__DOCUMENT EXCERPT__:
- Opening Delimiter -

Like all organisms, the Hapalochlaena lunulata needs to eventually pass on its genes and reproduce. The octopus does this using a specialized arm specifically designed for reproduction called the hectocotylus (Overath). The hectocotylus has a unique structure that is very reminiscent of a spoon (Encyclopedia of Life).

A male octopus ready to reproduce first attracts a mate by using the spots on its mantle and its ability  to shift its body into unusual shapes to produce a vivid display of virility (Encyclopedia of Life) . The male then begins  impregnating the female by quite literally fondling the female with the hectocotylus and releasing his sperm into the female's oviduct (Buncombe). The picture above shows the greater blue-ringed male octopus reproducing with the female octopus.

 A funny aspect of this ritual is that the octopus can unintentionally grope a male octopus. All that happens is that the first male realizes that the second octopus is male and leaves to find a female to copulate (Sex identification).

Once the eggs are fully formed and laid, the female carefully protects the growing eggs over the course of six months (Aquarium of the Pacific). When the time comes for the eggs to hatch, the female dies of starvation because she does not eat for the whole six months (Buncombe). The newly-born octopuses actually have a slightly different way to live than the adults. The young are tiny enough to live like and be mistaken for plankton. Of course, as cephalopods, they posses a direct development path and the young can be observed as smaller versions of the adults (Encyclopedia of Life).

- Closing Delimiter -

__WORK REQUEST A__: Rewrite the section of the octopus reproduction text starting at "A funny aspect" and ending at "adults (Encyclopedia of Life).", swapping "six months" for "half a year".
__WORK REQUEST B__: According to the octopus reproduction text, what is the specialized arm the octopus uses for reproduction called?

__Stored dataset items__:
- Opening Delimiter -

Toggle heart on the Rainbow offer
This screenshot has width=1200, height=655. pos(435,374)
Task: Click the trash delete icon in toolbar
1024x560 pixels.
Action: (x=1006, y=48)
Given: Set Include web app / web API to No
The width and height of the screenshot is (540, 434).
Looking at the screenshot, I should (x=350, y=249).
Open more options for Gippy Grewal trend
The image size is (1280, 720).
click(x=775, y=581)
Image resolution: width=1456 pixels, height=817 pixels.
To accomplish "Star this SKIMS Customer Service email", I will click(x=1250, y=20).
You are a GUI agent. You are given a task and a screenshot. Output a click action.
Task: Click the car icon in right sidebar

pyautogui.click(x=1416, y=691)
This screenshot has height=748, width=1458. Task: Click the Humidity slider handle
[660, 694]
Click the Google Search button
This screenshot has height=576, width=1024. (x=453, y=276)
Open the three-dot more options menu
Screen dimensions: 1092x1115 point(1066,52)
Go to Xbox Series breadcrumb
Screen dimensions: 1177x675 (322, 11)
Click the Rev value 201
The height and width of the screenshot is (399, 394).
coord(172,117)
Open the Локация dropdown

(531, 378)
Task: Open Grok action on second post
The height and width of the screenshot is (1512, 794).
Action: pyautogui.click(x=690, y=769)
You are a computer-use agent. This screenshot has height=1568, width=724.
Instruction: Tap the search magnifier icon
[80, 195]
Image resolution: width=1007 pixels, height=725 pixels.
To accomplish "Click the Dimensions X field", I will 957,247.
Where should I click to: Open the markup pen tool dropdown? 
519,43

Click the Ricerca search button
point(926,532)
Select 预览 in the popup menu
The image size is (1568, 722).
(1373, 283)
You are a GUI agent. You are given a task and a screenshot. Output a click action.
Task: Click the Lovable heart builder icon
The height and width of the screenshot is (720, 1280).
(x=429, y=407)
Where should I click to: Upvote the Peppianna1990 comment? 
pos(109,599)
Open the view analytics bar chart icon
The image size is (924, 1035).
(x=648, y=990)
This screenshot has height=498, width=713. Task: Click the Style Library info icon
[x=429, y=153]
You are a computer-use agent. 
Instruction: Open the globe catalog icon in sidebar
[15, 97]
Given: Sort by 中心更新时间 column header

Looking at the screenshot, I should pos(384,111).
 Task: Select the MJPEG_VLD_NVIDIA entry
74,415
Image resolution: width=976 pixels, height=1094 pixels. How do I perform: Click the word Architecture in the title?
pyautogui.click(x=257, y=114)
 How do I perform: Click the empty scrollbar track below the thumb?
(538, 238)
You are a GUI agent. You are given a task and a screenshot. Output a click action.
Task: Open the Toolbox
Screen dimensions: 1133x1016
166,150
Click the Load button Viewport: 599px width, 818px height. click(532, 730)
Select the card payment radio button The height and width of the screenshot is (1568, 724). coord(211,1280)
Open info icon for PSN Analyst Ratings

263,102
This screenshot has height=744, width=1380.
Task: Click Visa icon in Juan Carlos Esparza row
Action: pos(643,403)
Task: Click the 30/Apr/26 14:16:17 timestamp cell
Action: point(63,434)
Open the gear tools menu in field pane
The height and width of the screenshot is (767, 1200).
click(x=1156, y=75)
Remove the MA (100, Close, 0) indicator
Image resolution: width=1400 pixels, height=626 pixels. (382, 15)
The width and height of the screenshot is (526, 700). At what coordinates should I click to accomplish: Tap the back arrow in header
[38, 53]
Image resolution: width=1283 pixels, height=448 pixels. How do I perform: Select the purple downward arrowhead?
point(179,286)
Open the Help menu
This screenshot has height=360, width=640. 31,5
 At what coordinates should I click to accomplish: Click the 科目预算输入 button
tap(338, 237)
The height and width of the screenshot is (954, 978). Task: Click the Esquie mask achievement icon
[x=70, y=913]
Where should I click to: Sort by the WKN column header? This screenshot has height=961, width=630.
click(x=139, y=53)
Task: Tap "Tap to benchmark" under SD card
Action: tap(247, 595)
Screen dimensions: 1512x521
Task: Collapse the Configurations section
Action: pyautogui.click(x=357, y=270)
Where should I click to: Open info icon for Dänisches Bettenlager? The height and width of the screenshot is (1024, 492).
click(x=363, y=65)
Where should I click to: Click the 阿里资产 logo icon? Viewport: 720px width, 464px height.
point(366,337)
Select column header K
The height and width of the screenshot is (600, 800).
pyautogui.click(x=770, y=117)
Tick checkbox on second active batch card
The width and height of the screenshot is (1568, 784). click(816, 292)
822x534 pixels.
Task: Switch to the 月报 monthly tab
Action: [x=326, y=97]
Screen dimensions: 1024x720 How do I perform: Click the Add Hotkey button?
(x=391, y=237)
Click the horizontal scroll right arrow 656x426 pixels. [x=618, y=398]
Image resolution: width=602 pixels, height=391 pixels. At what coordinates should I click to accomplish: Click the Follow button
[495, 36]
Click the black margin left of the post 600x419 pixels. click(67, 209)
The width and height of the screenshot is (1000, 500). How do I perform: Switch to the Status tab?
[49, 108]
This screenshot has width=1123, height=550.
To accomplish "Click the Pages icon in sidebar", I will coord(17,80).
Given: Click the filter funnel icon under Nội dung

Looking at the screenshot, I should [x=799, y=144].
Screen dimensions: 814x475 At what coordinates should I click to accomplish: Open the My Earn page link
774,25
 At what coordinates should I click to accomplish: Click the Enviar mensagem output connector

- Closing Delimiter -

__RESPONSE BOX A__:
A funny aspect of this ritual is that the octopus can unintentionally grope a male octopus. All that happens is that the first male realizes that the second octopus is male and leaves to find a female to copulate (Sex identification).

Once the eggs are fully formed and laid, the female carefully protects the growing eggs over the course of half a year (Aquarium of the Pacific). When the time comes for the eggs to hatch, the female dies of starvation because she does not eat for the whole half a year (Buncombe). The newly-born octopuses actually have a slightly different way to live than the adults. The young are tiny enough to live like and be mistaken for plankton. Of course, as cephalopods, they posses a direct development path and the young can be observed as smaller versions of the adults (Encyclopedia of Life).

__RESPONSE BOX B__: The hectocotylus.